> [Material from a data source]:
--------------------------------

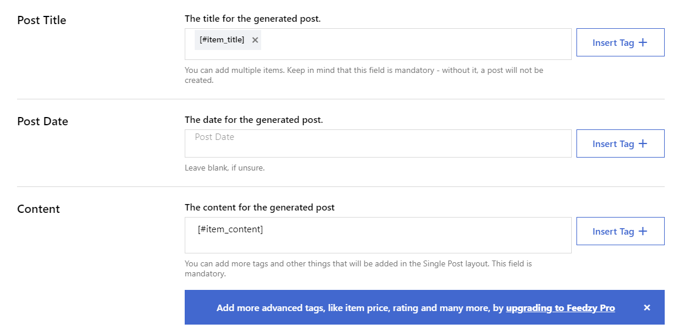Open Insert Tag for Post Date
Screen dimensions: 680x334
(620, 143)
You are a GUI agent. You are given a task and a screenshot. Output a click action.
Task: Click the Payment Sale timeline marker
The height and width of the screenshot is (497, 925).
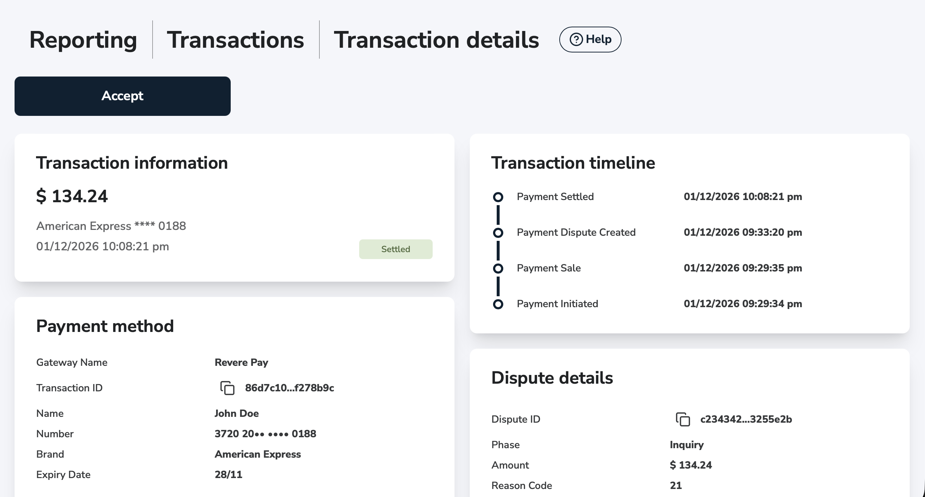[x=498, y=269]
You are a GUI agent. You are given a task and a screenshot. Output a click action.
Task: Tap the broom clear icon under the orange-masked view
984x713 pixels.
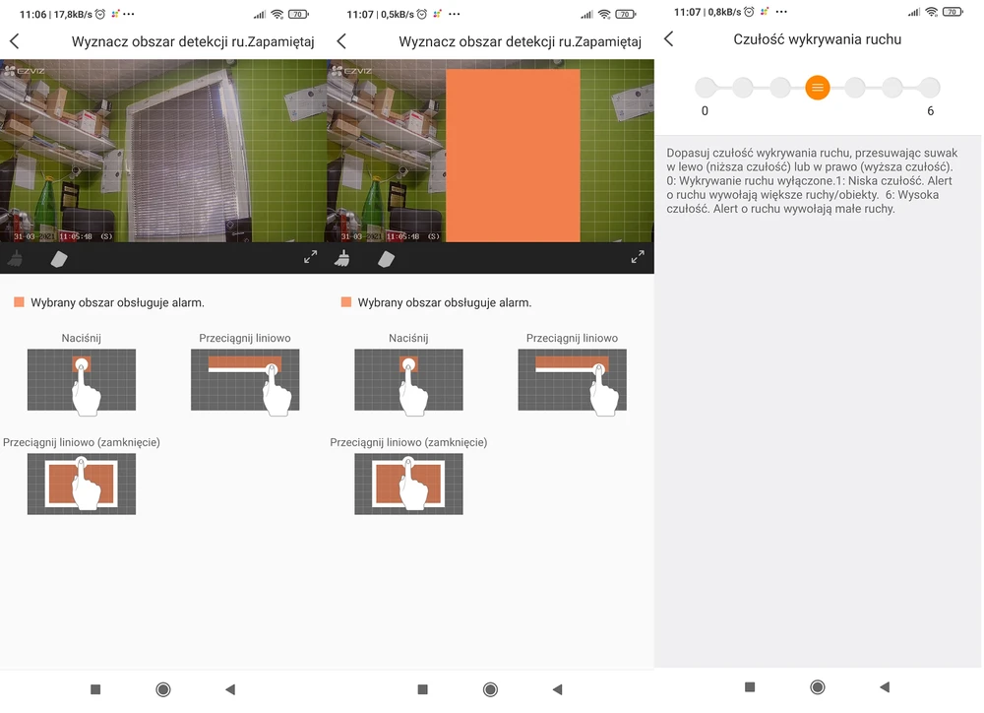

--------------------------------

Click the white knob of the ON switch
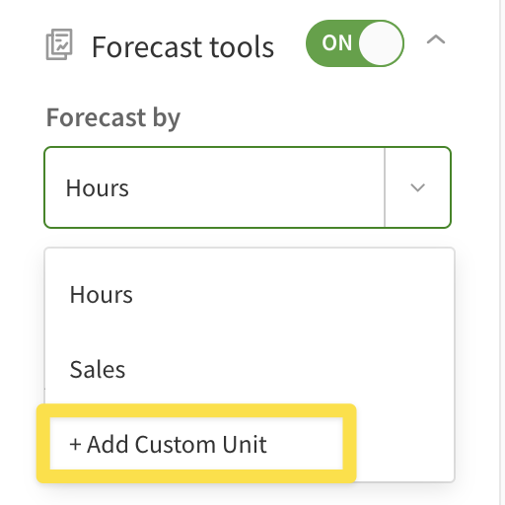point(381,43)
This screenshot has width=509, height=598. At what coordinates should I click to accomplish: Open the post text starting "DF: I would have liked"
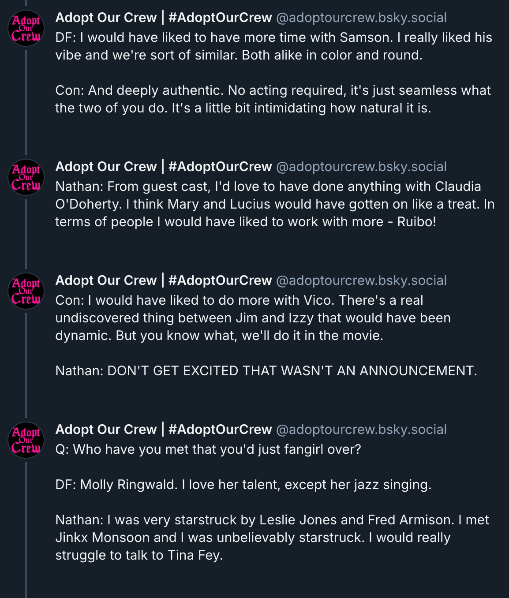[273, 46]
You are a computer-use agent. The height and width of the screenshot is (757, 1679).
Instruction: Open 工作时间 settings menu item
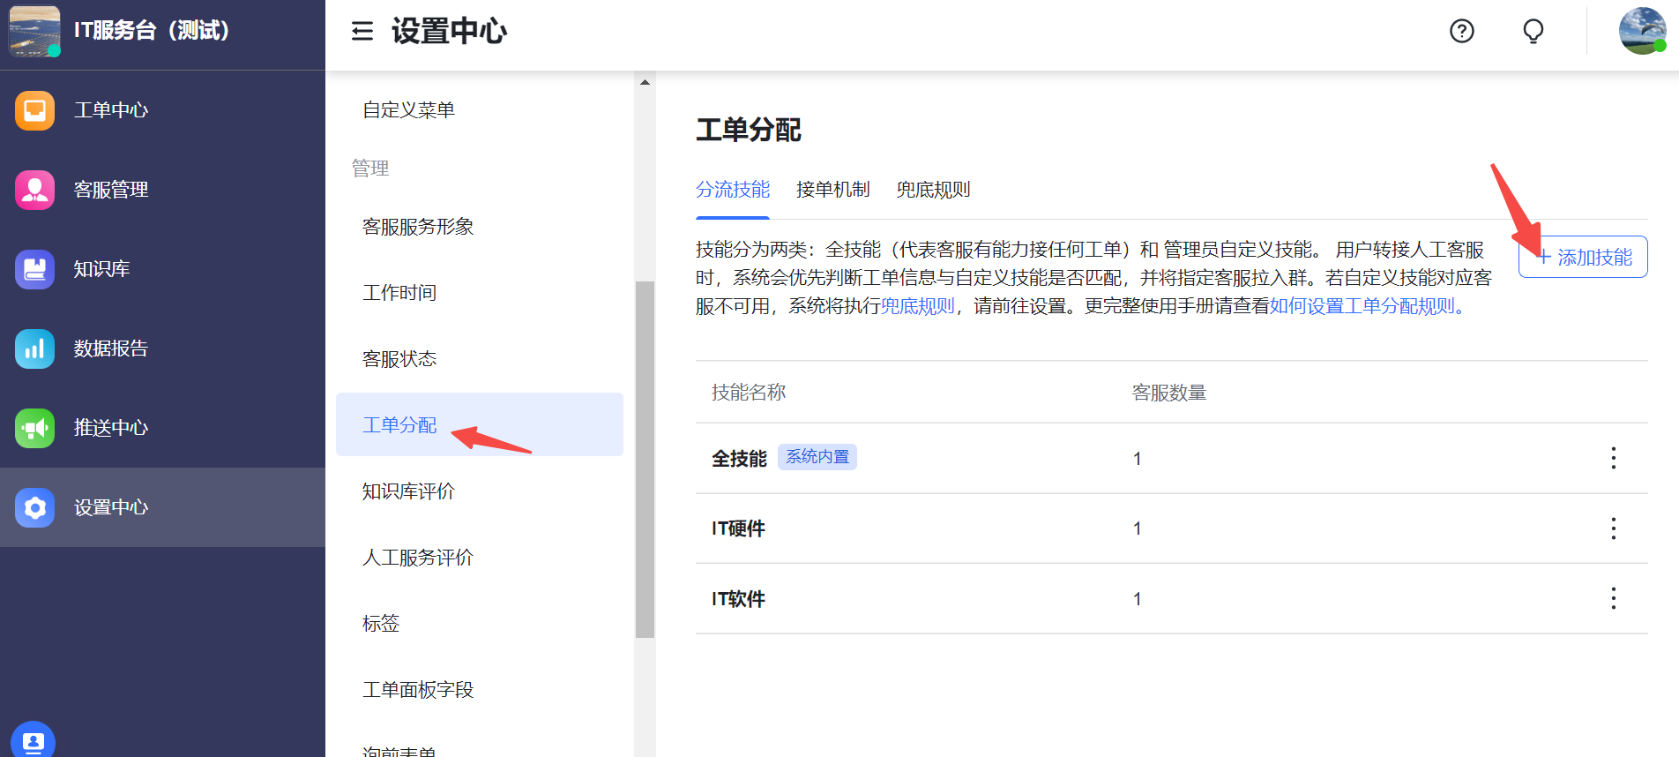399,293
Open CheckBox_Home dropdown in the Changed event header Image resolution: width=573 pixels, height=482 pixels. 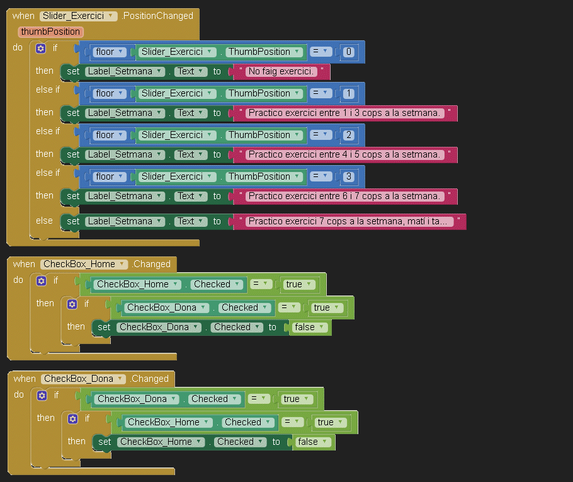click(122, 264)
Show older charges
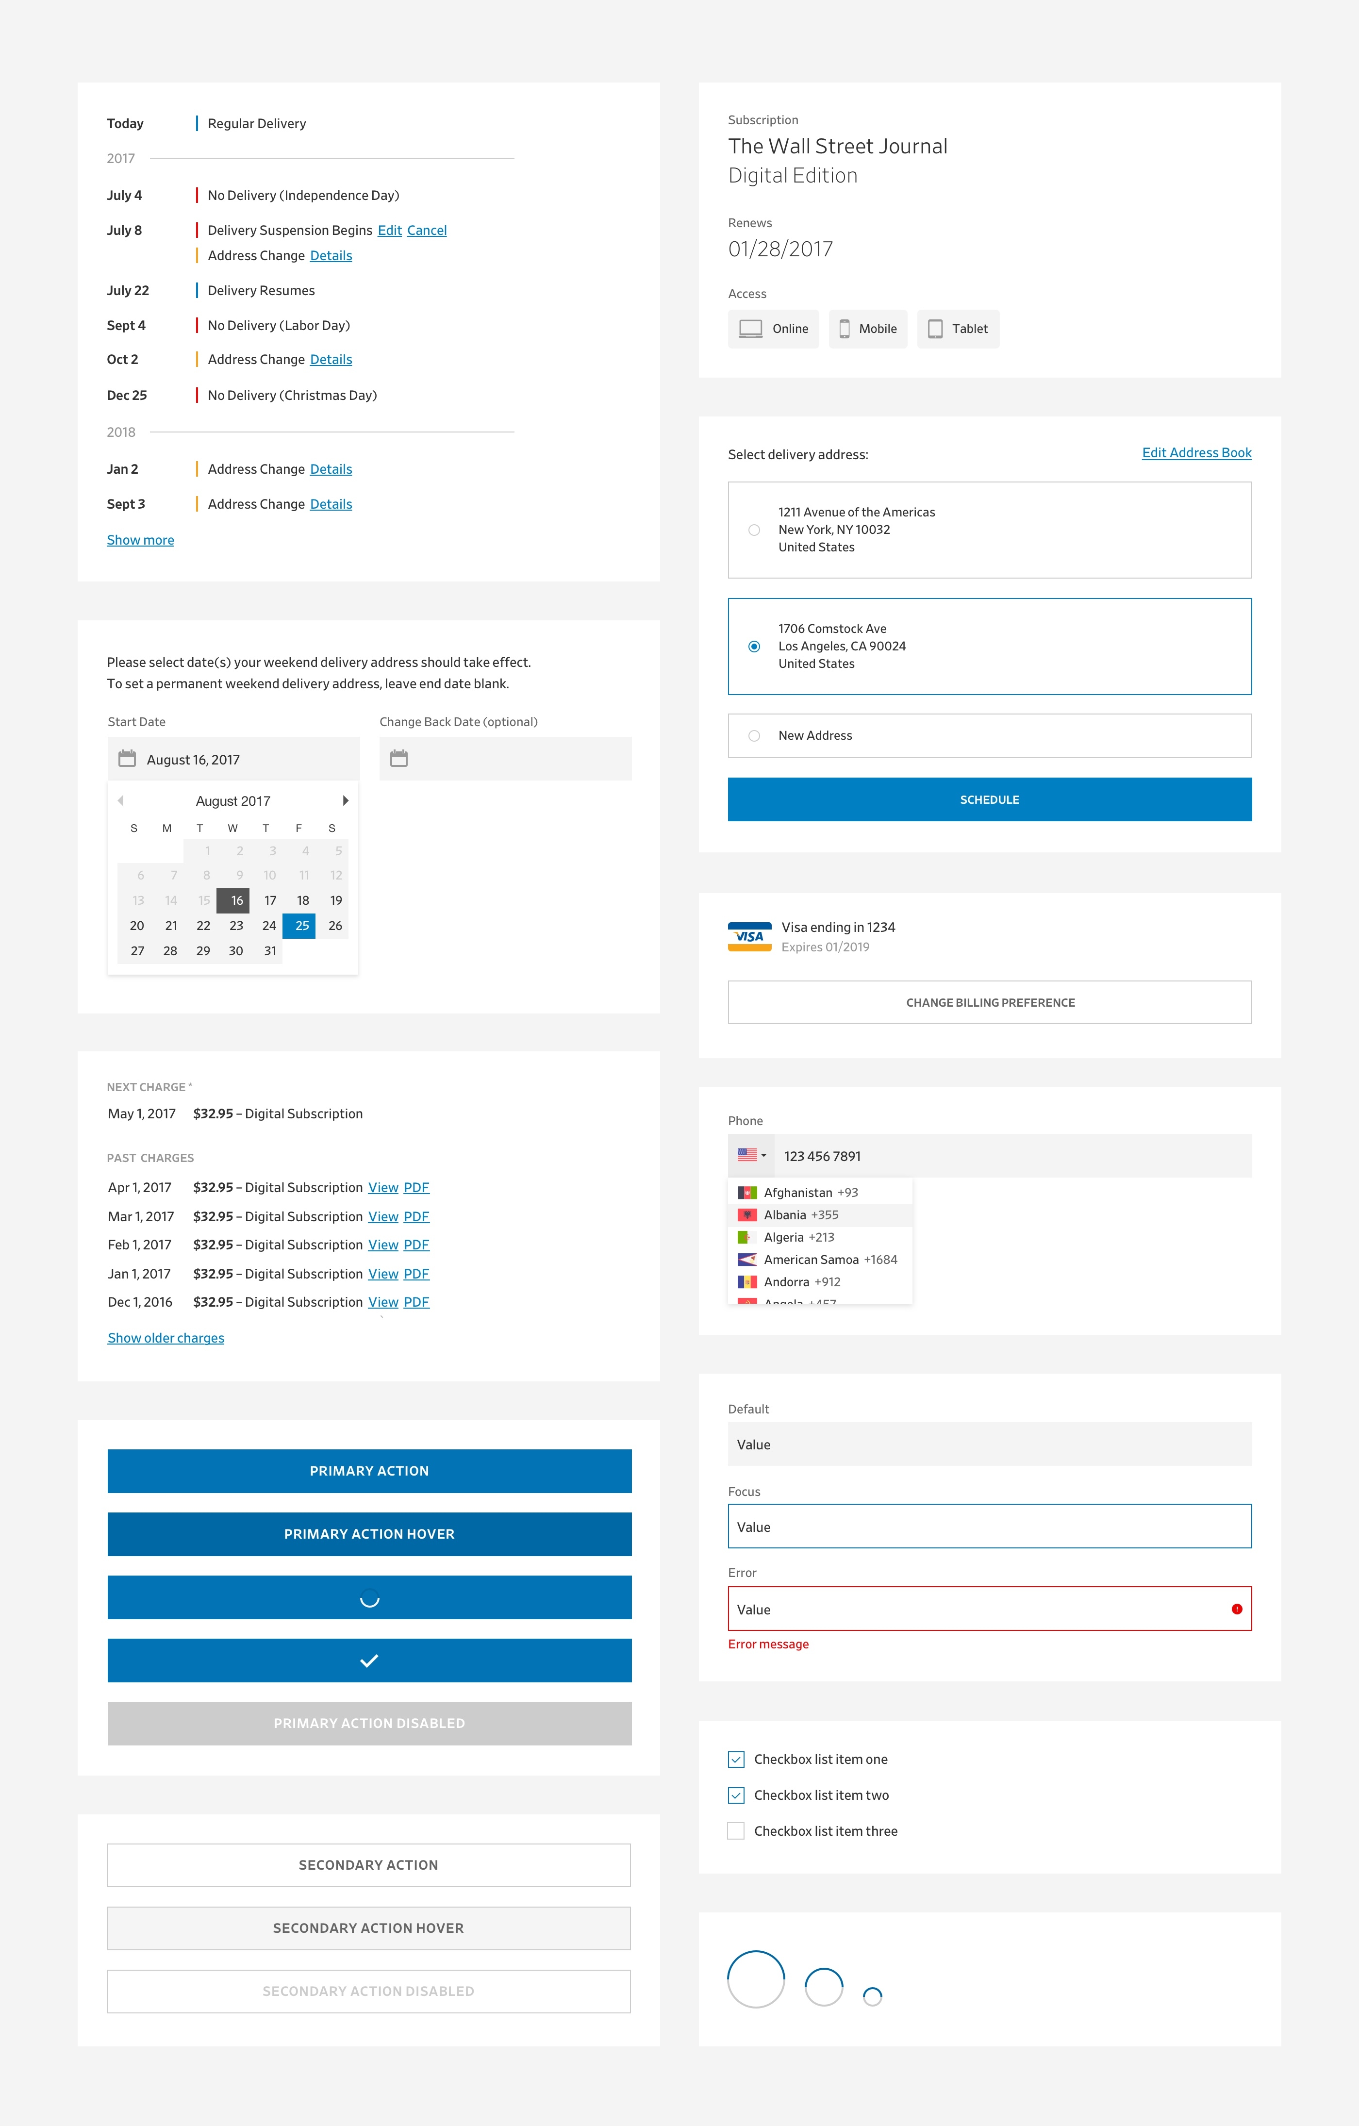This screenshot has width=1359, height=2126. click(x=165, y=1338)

--------------------------------

Please set down the material exactly, from the line holding "Open Insert Tag for Post Date" through the line holding "984x713 pixels.", including both of those lines. Leave the pictures out of your answer.

Open Insert Tag for Post Date
Screen dimensions: 680x334
(620, 143)
You are a GUI agent. You are given a task and a screenshot. Output a click action.
Task: Click the Payment Sale timeline marker
The height and width of the screenshot is (497, 925).
[x=498, y=269]
You are a GUI agent. You are given a task and a screenshot. Output a click action.
Task: Tap the broom clear icon under the orange-masked view
984x713 pixels.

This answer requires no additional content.